Your first line of defense to any DDoS, at least on the network side, should be to disperse the traffic across as many resources as you can. Basic math implies that if you have fifteen entry points, and each entry point is capable of supporting 10g of traffic, then you should be able to simply absorb a 100g DDoS attack while still leaving 50g of overhead for real traffic (assuming perfect efficiency, of course—YMMV). Dispersing a DDoS in this way may impact performance—but taking bandwidth and resources down is almost always the wrong way to react to a DDoS attack.

But what if you cannot, for some reason, disperse the attack? Maybe you only have two edge connections, or if the size of the DDoS is larger than your total edge bandwidth combined? It is typically difficult to mitigate a DDoS attack, but there is an escalating chain of actions you can take that often prove useful. Let’s deal with local mitigation techniques first, and then consider some fancier methods.

  • TCP SYN filtering: A lot of DDoS attacks rely on exhausting TCP open resources. If all inbound TCP sessions can be terminated in a proxy (such as a load balancer), the proxy server may be able to screen out half open and poorly formed TCP open requests. Some routers can also be configured to hold TCP SYNs for some period of time, rather than forwarding them on to the destination host, in order to block half open connections.
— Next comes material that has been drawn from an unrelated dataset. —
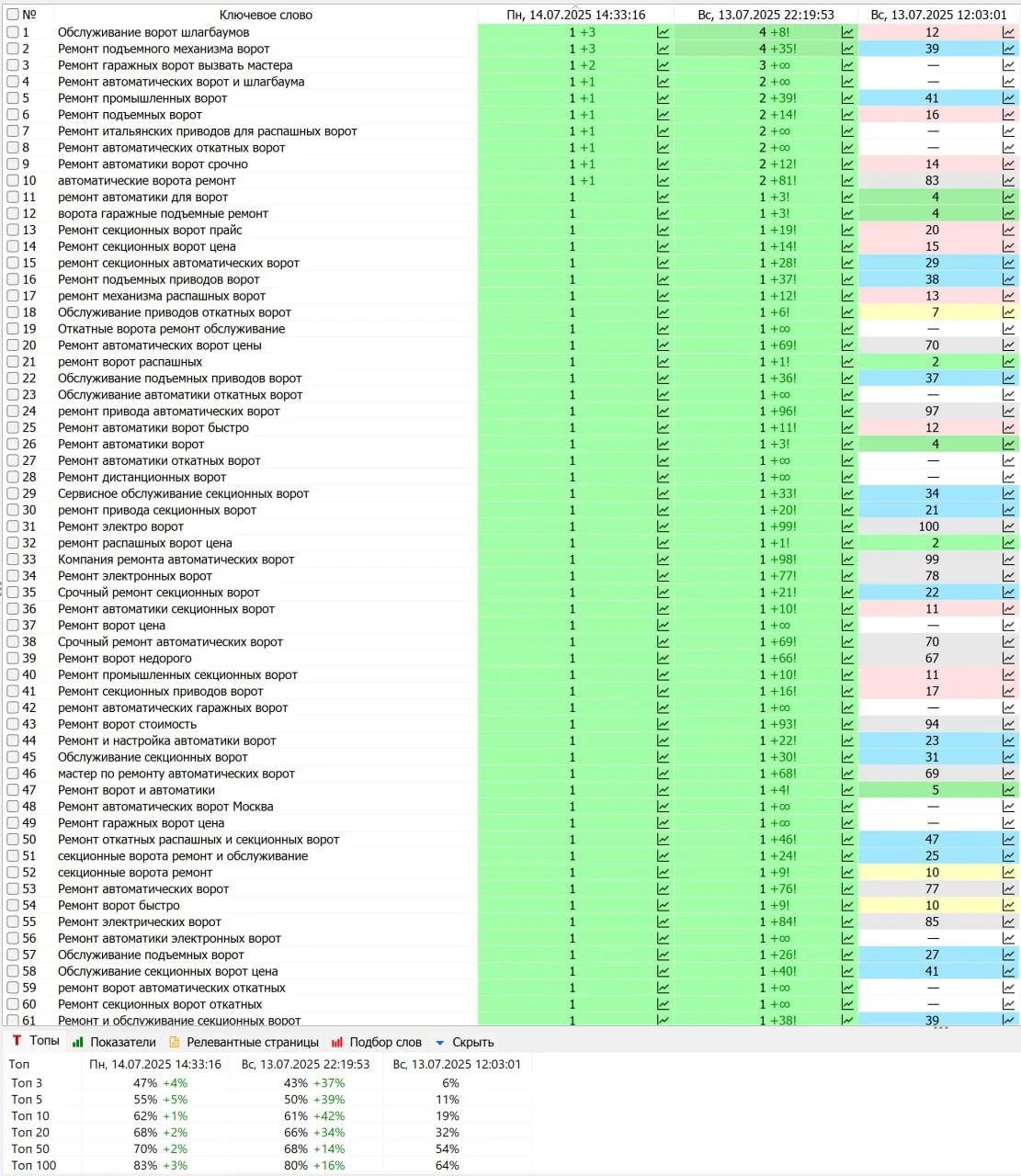Image resolution: width=1021 pixels, height=1176 pixels.
Task: Switch to the Показатели tab
Action: [114, 1042]
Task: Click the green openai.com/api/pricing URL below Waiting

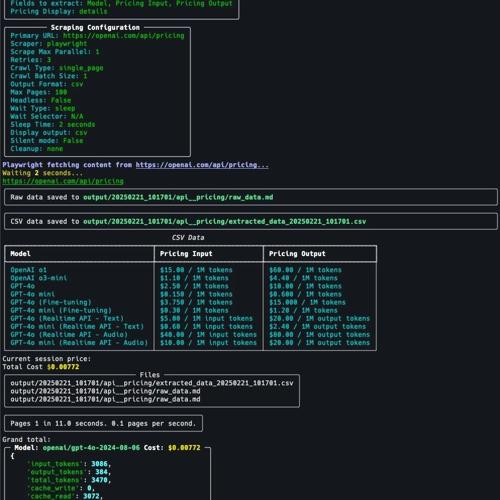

This type of protection can be put in place long before a DDoS attack occurs.
  • Limiting Connections: It is likely that DDoS sessions will be short lived, while legitimate sessions will be longer lived. The different may be a matter of seconds, or even milliseconds, but it is often enough to be a detectable difference. It might make sense, then, to prefer existing connections over new ones when resources start to run low. Legitimate users may wait longer to connect when connections are limited, but once they are connected, they are more likely to remain connected. Application design is important here, as well.
  • Aggressive Aging: In cache based systems, one way to free up depleted resources quickly is to simply age them out faster. The length of time a connection can be held open can often be dynamically adjusted in applications and hosts, allowing connection information to be removed from memory faster when there are fewer connection slots available. Again, this might impact live customer traffic, but it is still a useful technique when in the midst of an actual attack.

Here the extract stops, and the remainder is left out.